$\min(x)$ as a quantile estimator for the 1% quantile of $x$

Question

I have recently found the following quantile estimator for a continuous random variable in a (nonstatistical, applied) paper: for a 100-long vector $x$, the 1% quantile is estimated with $\min(x)$. Here is how it performs: below is a kernel density plot of realizations of the $\min(x)$ estimator from 100,000 simulation runs of 100-long samples from $N(0,1)$ distribution. The vertikal line is the true value, i.e. the theoretical 1% quantile of the $N(0,1)$ distribution. The code for the simulation is also given.

M=10e5; n=100
quantiles=rep(NA,M)
for(i in 1:M){ set.seed(i); quantiles[i]=min(rnorm(n)) }
plot(density(quantiles),main="Kernel density estimate of quantiles from M=100,000 simulation runs"); abline(v=qnorm(1/n))
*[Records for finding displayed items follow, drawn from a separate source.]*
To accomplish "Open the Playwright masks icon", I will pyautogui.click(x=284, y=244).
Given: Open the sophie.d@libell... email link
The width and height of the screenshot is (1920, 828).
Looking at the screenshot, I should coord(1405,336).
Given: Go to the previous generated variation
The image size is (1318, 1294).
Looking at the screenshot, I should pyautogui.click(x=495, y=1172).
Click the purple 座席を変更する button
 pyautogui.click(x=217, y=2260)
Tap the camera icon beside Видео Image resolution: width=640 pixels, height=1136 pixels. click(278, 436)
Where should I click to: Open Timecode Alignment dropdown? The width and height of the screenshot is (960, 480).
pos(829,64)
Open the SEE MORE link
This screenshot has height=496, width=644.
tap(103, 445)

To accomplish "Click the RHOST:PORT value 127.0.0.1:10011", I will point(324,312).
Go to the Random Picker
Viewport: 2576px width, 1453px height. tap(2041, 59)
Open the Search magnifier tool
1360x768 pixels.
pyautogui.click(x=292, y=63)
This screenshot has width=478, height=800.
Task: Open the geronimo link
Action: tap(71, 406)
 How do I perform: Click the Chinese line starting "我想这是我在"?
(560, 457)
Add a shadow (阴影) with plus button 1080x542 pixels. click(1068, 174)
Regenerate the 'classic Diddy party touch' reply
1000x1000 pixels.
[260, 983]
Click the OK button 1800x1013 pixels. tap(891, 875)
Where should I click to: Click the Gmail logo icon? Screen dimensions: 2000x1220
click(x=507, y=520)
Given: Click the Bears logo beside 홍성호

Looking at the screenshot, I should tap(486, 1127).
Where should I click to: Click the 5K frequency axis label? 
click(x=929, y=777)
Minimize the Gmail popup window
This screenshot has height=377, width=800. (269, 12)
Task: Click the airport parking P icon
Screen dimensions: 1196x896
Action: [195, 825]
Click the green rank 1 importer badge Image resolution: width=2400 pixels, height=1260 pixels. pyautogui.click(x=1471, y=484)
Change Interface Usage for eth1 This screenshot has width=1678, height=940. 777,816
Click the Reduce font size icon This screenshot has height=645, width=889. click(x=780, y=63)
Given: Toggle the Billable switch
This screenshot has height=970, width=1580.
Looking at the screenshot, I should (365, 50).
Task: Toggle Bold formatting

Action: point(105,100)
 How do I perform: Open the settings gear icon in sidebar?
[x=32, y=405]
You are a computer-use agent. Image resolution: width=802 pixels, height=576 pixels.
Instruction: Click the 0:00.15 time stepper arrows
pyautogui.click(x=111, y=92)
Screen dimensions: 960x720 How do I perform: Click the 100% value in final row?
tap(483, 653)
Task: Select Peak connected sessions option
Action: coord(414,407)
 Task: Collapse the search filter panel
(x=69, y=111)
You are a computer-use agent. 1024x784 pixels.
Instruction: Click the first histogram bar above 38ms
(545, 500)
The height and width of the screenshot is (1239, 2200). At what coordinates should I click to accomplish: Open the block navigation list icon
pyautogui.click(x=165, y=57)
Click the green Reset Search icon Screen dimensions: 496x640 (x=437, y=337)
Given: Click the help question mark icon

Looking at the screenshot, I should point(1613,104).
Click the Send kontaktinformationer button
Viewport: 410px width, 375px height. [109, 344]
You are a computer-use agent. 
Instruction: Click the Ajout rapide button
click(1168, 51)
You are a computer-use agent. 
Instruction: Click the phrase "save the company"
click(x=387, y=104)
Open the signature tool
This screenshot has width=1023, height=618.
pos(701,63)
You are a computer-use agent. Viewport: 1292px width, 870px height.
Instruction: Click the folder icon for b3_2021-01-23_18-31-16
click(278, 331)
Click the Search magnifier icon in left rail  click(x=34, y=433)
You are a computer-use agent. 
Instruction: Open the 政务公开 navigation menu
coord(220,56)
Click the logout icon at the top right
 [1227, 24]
The graph looks qualitatively similar for a $t(3)$ distribution (just an example). In both cases, the estimator is downward biased. Without comparison to some other estimator, it is however difficult to say how good it is otherwise. Hence my question: are there any alternative estimators that are better in, say, expected absolute error or expected squared error sense?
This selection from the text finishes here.